Ich bin der Meinung, Bilder sollten dem Betrachter erläutert werden, es sein denn, man gibt sich mit reiner Betrachtung zufrieden oder schafft sich eigene Interpretationen. Die Aktion von Beuys „wie man dem toten Hasen die Bilder erklärt“ (am 26.11.1965 in der  Düsseldorfer Galerie Schmela) könnte m. E. als eine an Künstler gerichtete Aufforderung gesehen werden, anderen Leuten, deren Kunstverständnis geringer entwickelt oder mehr oder weniger „tot“ ist, die Werke zu erklären. Nachdem die italienischen, französischen und deutschen Kunstzentren von nordamerikanischen (durch nationale Interessen forciert und mit Hilfe von Pollock, Warhol, Newman u.a. vorrübergehend erreicht) abgelöst worden waren, und letztere erfreulicherweise einer Globalisierung weichen mussten, sollte jetzt wieder (und noch stärker als früher) die Frage gestellt werden, wie man Millionen von interessierten Chinesen, Japanern, Indern, Afrikanern, Indianern und Arabern Kunstwerke Europas, Russlands und der USA mit vor allem christlich-religiösen, griechisch-mythologischen oder anderen, zwischen Moskau, Berlin und San Francisco gebräuchlichen Bedeutungen verständlich machen kann, wenn sie nicht erklärt werden. Ich denke beispielsweise an „Die Versuchung des heiligen Antonius“ (sog. Grünewald), „Jacobs Kampf mit dem Engel“ (Gauguin), „Landschaft mit Ikarussturz“ (P. Bruegel), „Schwarzes Quadrat“ (Malewitsch) oder „Blitzschlag mit Lichtschein auf Hirsch“ (Beuys).

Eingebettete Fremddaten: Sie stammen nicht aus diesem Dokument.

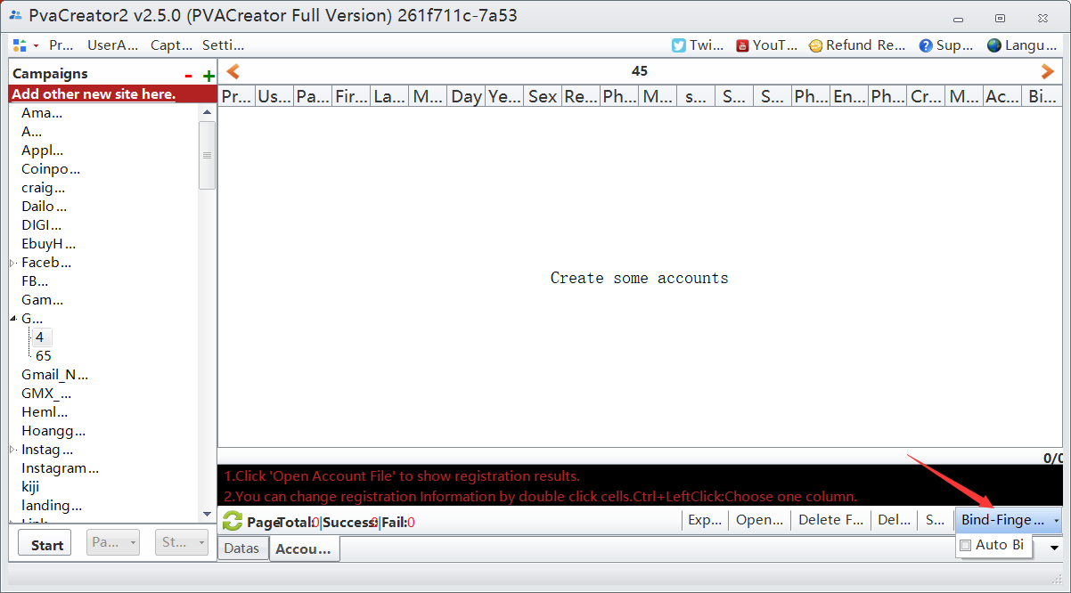Image resolution: width=1071 pixels, height=593 pixels.
Task: Click the green refresh icon beside Page
Action: [x=233, y=521]
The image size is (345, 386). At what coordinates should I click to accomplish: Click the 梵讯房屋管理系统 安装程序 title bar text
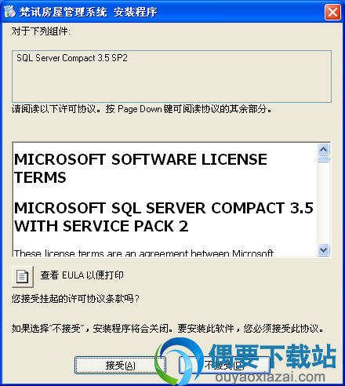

In umgekehrter Richtung kann die Frage gestellt werden, wie versteht ein  europäischer, russischer oder amerikanischer Museumsbesucher die überaus bewundernswerten, seit dem Neolithikum aus „Jade“ (Jadeit oder Nephrit) hergestellten chinesischen pi-Scheiben, ohne chinesische Kunst studiert zu haben? Wie soll er  wissen, dass sie offenbar dem Sonnenkult dienten, Sinnbild des männlichen Prinzips und Symbol des kreisrunden Himmels waren, an dessen höchstem Punkt sich eine Öffnung befand, durch die hindurch die Blitze zuckten? Noch schwieriger sind die ebenfalls meist aus Jade bestehenden chinesischen t'sung-Objekte zu verstehen,, die teils quadratisch, teils ring- und röhrenförmig gestaltet sind, das weibliche Macht-Prinzip verkörpern und als Symbol der Gottheit Erde verstanden werden (WANG CHEN-CHIU: Chinesische Jade.- 319 S.; (Dausien) Hanau 1992; R. BLOCH: Jade.- 173 S.; (Heyne) München 1979).

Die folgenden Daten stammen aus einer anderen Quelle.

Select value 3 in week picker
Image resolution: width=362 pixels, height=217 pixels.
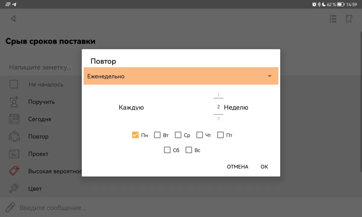218,119
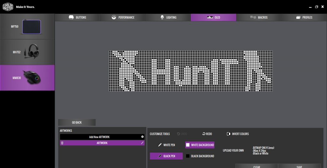Open the Performance tab
This screenshot has width=327, height=168.
(123, 17)
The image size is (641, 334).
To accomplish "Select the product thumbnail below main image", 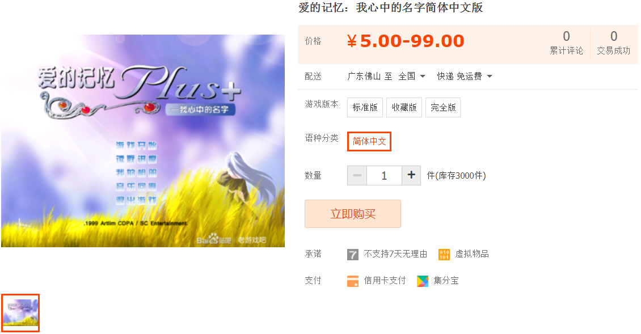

Das Gleiche gilt für die Afrikanische Kunst, am augenfälligsten für die Holz-Skulpturen. S. EISENHOFER zitiert Frank Willett (1971) mit „Wir dürfen nicht glauben, wir könnten die Intensionen eines afrikanischen Bildhauers verstehen, wenn wir einfach nur sein Werk betrachten“ im Zusammenhang mit Erläuterungen zur „Figur des Kultheros Chibinda llunga“ der Chokwe in Angola. Ohne umfangreiches Hintergrundwissen bleiben die mit Nägeln und Blechecken gespickten „Kraftfiguren“ nkondi und minkisi der Yombe- und Kongo-Region völlig unverständlich (ST. EISENHOFER: Afrikanische Kunst – ein grandioser Beitrag zur Weltkultur.- 96 S. (S. 62-65, S. 80-81); (Taschen) Köln 2010; L. MEYER: Schwarzafrika – Masken, Skulpturen, Schmuckstücke.- 224 S.; (Terrail) Paris 1991; s. auch Erläuterung zu Materialbild „Santiago: Dein verbrannter Mund“).

In selbstzufriedener Nabelschau wurden 2 Jahrtausende lang in den Kunstzentren  zwischen Byzanz und New York Kunstwerke anderer Völker übersehen, missachtet oder geringgeschätzt, erst mit der Globalisierung begann  eine kraftvollere Öffnung zu anderen Kulturen. Heute reicht es nicht mehr aus, über die klassischen „-Ismen“ (vom Hellenismus bis zum Expressionismus) oder über Christentum, Dada, Fluxus oder „Malerei über Malerei“ informiert zu sein, um Kunstwerke zu verstehen, zumal mehr und mehr Künstler auf den Markt drängen, die aus außereuropäischen oder nicht-nordamerikanischen Ländern stammen, und deren Motive, Rituale, Metaphern, Allegorien, Symbole, Mythen und Religionen ohne Kenntnisse des Betrachters oder ohne  Erläuterungen anderer nicht verständlich sind.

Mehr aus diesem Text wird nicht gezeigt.